RECORDS FOR THE TASK ->

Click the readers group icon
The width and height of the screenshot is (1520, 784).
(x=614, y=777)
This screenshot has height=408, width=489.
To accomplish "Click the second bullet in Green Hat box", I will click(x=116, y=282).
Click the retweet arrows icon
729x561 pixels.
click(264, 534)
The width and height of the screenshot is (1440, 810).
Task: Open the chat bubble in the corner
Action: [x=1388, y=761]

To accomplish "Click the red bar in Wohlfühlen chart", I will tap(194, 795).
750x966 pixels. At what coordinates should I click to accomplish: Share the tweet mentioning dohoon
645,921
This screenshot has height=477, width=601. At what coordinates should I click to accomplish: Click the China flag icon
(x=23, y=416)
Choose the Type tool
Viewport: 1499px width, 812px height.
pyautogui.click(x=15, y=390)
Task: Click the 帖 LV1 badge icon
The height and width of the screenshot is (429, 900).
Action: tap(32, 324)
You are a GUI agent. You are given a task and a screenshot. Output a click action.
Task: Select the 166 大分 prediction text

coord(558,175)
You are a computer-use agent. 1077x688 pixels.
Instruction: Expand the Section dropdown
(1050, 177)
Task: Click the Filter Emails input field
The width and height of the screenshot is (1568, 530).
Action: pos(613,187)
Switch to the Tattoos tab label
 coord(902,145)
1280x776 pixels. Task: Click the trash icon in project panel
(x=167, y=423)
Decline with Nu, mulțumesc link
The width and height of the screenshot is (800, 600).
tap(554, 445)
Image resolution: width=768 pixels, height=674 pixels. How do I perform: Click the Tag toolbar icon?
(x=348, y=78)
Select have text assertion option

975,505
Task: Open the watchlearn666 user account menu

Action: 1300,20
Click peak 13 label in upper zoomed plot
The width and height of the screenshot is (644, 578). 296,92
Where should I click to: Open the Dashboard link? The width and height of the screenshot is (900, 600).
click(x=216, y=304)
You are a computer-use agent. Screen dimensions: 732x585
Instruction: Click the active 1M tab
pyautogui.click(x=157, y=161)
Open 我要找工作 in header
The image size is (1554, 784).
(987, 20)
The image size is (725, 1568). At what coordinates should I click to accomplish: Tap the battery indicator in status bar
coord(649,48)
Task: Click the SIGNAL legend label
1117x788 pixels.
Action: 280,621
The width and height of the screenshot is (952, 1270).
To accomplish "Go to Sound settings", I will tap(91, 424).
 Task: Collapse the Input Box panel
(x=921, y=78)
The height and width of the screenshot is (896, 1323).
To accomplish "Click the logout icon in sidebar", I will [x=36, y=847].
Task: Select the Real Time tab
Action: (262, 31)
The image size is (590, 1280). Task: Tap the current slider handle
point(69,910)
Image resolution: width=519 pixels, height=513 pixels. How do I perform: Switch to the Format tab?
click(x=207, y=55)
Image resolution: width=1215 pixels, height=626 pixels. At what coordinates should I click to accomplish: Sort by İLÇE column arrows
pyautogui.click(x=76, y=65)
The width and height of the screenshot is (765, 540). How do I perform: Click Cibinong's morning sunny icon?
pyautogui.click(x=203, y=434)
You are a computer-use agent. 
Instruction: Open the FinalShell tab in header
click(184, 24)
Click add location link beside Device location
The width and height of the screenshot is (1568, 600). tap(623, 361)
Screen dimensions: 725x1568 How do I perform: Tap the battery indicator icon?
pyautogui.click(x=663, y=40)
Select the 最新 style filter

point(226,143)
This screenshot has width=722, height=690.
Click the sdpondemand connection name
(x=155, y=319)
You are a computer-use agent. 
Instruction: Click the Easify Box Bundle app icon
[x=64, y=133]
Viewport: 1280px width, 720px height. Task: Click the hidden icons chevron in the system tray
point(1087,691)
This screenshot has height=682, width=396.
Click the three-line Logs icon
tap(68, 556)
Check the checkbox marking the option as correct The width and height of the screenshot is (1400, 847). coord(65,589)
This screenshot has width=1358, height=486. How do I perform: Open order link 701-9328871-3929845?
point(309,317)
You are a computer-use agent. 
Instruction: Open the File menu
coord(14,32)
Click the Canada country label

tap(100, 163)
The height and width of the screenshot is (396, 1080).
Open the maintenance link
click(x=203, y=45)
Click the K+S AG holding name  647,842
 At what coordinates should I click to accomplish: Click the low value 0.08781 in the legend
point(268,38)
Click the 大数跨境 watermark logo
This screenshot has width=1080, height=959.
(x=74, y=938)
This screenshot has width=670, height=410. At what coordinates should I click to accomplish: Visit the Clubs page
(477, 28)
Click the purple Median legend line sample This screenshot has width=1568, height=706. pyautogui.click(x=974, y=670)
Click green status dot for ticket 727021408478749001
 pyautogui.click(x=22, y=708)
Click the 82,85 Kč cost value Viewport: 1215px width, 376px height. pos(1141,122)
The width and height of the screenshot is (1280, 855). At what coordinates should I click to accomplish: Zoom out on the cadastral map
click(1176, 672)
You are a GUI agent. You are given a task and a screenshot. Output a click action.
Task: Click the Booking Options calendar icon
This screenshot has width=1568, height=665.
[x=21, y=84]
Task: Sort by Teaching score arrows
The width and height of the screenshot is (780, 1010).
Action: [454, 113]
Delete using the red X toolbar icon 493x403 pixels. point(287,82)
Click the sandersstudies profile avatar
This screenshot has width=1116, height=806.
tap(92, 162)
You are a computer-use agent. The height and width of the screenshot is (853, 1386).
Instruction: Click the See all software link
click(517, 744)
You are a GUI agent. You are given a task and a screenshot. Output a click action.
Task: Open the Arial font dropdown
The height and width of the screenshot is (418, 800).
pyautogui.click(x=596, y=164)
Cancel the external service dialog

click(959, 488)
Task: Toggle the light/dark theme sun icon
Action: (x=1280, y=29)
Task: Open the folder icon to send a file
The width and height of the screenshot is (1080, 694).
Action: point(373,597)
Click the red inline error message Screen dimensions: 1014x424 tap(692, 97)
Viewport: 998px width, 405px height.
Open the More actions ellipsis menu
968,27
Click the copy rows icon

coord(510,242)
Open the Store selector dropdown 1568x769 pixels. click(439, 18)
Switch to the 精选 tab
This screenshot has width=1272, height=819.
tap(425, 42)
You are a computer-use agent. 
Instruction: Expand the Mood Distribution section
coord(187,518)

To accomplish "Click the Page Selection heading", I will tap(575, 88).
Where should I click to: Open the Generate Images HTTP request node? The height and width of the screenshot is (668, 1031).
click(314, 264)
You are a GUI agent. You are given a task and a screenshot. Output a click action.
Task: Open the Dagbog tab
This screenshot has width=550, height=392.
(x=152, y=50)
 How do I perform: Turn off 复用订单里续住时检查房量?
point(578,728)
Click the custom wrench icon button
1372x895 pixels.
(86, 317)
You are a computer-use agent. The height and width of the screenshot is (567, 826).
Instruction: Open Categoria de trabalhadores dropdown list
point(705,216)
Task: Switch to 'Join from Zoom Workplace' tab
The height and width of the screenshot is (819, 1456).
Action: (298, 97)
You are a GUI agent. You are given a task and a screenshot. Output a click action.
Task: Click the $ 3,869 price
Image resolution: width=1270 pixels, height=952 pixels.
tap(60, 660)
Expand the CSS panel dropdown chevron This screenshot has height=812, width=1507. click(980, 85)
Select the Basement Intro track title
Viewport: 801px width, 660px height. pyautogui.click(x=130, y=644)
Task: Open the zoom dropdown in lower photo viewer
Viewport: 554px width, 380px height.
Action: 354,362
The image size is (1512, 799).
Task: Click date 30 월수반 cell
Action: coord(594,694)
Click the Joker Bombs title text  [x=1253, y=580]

TASK STATEMENT -> Every line of the material is to be set down again verbatim.

ANSWER BOX ->
Click the readers group icon
The width and height of the screenshot is (1520, 784).
(x=614, y=777)
This screenshot has height=408, width=489.
To accomplish "Click the second bullet in Green Hat box", I will click(x=116, y=282).
Click the retweet arrows icon
729x561 pixels.
click(264, 534)
The width and height of the screenshot is (1440, 810).
Task: Open the chat bubble in the corner
Action: [x=1388, y=761]

To accomplish "Click the red bar in Wohlfühlen chart", I will tap(194, 795).
750x966 pixels. At what coordinates should I click to accomplish: Share the tweet mentioning dohoon
645,921
This screenshot has height=477, width=601. At what coordinates should I click to accomplish: Click the China flag icon
(x=23, y=416)
Choose the Type tool
Viewport: 1499px width, 812px height.
pyautogui.click(x=15, y=390)
Task: Click the 帖 LV1 badge icon
The height and width of the screenshot is (429, 900).
Action: tap(32, 324)
You are a GUI agent. You are given a task and a screenshot. Output a click action.
Task: Select the 166 大分 prediction text

coord(558,175)
You are a computer-use agent. 1077x688 pixels.
Instruction: Expand the Section dropdown
(1050, 177)
Task: Click the Filter Emails input field
The width and height of the screenshot is (1568, 530).
Action: pos(613,187)
Switch to the Tattoos tab label
 coord(902,145)
1280x776 pixels. Task: Click the trash icon in project panel
(x=167, y=423)
Decline with Nu, mulțumesc link
The width and height of the screenshot is (800, 600).
tap(554, 445)
Image resolution: width=768 pixels, height=674 pixels. How do I perform: Click the Tag toolbar icon?
(x=348, y=78)
Select have text assertion option

975,505
Task: Open the watchlearn666 user account menu

Action: 1300,20
Click peak 13 label in upper zoomed plot
The width and height of the screenshot is (644, 578). 296,92
Where should I click to: Open the Dashboard link? The width and height of the screenshot is (900, 600).
click(x=216, y=304)
You are a computer-use agent. Screen dimensions: 732x585
Instruction: Click the active 1M tab
pyautogui.click(x=157, y=161)
Open 我要找工作 in header
The image size is (1554, 784).
(987, 20)
The image size is (725, 1568). At what coordinates should I click to accomplish: Tap the battery indicator in status bar
coord(649,48)
Task: Click the SIGNAL legend label
1117x788 pixels.
Action: 280,621
The width and height of the screenshot is (952, 1270).
To accomplish "Go to Sound settings", I will tap(91, 424).
 Task: Collapse the Input Box panel
(x=921, y=78)
The height and width of the screenshot is (896, 1323).
To accomplish "Click the logout icon in sidebar", I will [x=36, y=847].
Task: Select the Real Time tab
Action: (262, 31)
The image size is (590, 1280). Task: Tap the current slider handle
point(69,910)
Image resolution: width=519 pixels, height=513 pixels. How do I perform: Switch to the Format tab?
click(x=207, y=55)
Image resolution: width=1215 pixels, height=626 pixels. At what coordinates should I click to accomplish: Sort by İLÇE column arrows
pyautogui.click(x=76, y=65)
The width and height of the screenshot is (765, 540). How do I perform: Click Cibinong's morning sunny icon?
pyautogui.click(x=203, y=434)
You are a computer-use agent. 
Instruction: Open the FinalShell tab in header
click(184, 24)
Click add location link beside Device location
The width and height of the screenshot is (1568, 600). tap(623, 361)
Screen dimensions: 725x1568 How do I perform: Tap the battery indicator icon?
pyautogui.click(x=663, y=40)
Select the 最新 style filter

point(226,143)
This screenshot has width=722, height=690.
Click the sdpondemand connection name
(x=155, y=319)
You are a computer-use agent. 
Instruction: Click the Easify Box Bundle app icon
[x=64, y=133]
Viewport: 1280px width, 720px height. Task: Click the hidden icons chevron in the system tray
point(1087,691)
This screenshot has height=682, width=396.
Click the three-line Logs icon
tap(68, 556)
Check the checkbox marking the option as correct The width and height of the screenshot is (1400, 847). coord(65,589)
This screenshot has width=1358, height=486. How do I perform: Open order link 701-9328871-3929845?
point(309,317)
You are a computer-use agent. 
Instruction: Open the File menu
coord(14,32)
Click the Canada country label

tap(100, 163)
The height and width of the screenshot is (396, 1080).
Open the maintenance link
click(x=203, y=45)
Click the K+S AG holding name  647,842
 At what coordinates should I click to accomplish: Click the low value 0.08781 in the legend
point(268,38)
Click the 大数跨境 watermark logo
This screenshot has width=1080, height=959.
(x=74, y=938)
This screenshot has width=670, height=410. At what coordinates should I click to accomplish: Visit the Clubs page
(477, 28)
Click the purple Median legend line sample This screenshot has width=1568, height=706. pyautogui.click(x=974, y=670)
Click green status dot for ticket 727021408478749001
 pyautogui.click(x=22, y=708)
Click the 82,85 Kč cost value Viewport: 1215px width, 376px height. pos(1141,122)
The width and height of the screenshot is (1280, 855). At what coordinates should I click to accomplish: Zoom out on the cadastral map
click(1176, 672)
You are a GUI agent. You are given a task and a screenshot. Output a click action.
Task: Click the Booking Options calendar icon
This screenshot has width=1568, height=665.
[x=21, y=84]
Task: Sort by Teaching score arrows
The width and height of the screenshot is (780, 1010).
Action: [454, 113]
Delete using the red X toolbar icon 493x403 pixels. point(287,82)
Click the sandersstudies profile avatar
This screenshot has width=1116, height=806.
tap(92, 162)
You are a computer-use agent. The height and width of the screenshot is (853, 1386).
Instruction: Click the See all software link
click(517, 744)
You are a GUI agent. You are given a task and a screenshot. Output a click action.
Task: Open the Arial font dropdown
The height and width of the screenshot is (418, 800).
pyautogui.click(x=596, y=164)
Cancel the external service dialog

click(959, 488)
Task: Toggle the light/dark theme sun icon
Action: (x=1280, y=29)
Task: Open the folder icon to send a file
The width and height of the screenshot is (1080, 694).
Action: point(373,597)
Click the red inline error message Screen dimensions: 1014x424 tap(692, 97)
Viewport: 998px width, 405px height.
Open the More actions ellipsis menu
968,27
Click the copy rows icon

coord(510,242)
Open the Store selector dropdown 1568x769 pixels. click(439, 18)
Switch to the 精选 tab
This screenshot has width=1272, height=819.
tap(425, 42)
You are a computer-use agent. 
Instruction: Expand the Mood Distribution section
coord(187,518)

To accomplish "Click the Page Selection heading", I will tap(575, 88).
Where should I click to: Open the Generate Images HTTP request node? The height and width of the screenshot is (668, 1031).
click(314, 264)
You are a GUI agent. You are given a task and a screenshot. Output a click action.
Task: Open the Dagbog tab
This screenshot has width=550, height=392.
(x=152, y=50)
 How do I perform: Turn off 复用订单里续住时检查房量?
point(578,728)
Click the custom wrench icon button
1372x895 pixels.
(86, 317)
You are a computer-use agent. The height and width of the screenshot is (567, 826).
Instruction: Open Categoria de trabalhadores dropdown list
point(705,216)
Task: Switch to 'Join from Zoom Workplace' tab
The height and width of the screenshot is (819, 1456).
Action: (298, 97)
You are a GUI agent. You are given a task and a screenshot. Output a click action.
Task: Click the $ 3,869 price
Image resolution: width=1270 pixels, height=952 pixels.
tap(60, 660)
Expand the CSS panel dropdown chevron This screenshot has height=812, width=1507. click(980, 85)
Select the Basement Intro track title
Viewport: 801px width, 660px height. pyautogui.click(x=130, y=644)
Task: Open the zoom dropdown in lower photo viewer
Viewport: 554px width, 380px height.
Action: 354,362
The image size is (1512, 799).
Task: Click date 30 월수반 cell
Action: coord(594,694)
Click the Joker Bombs title text  [x=1253, y=580]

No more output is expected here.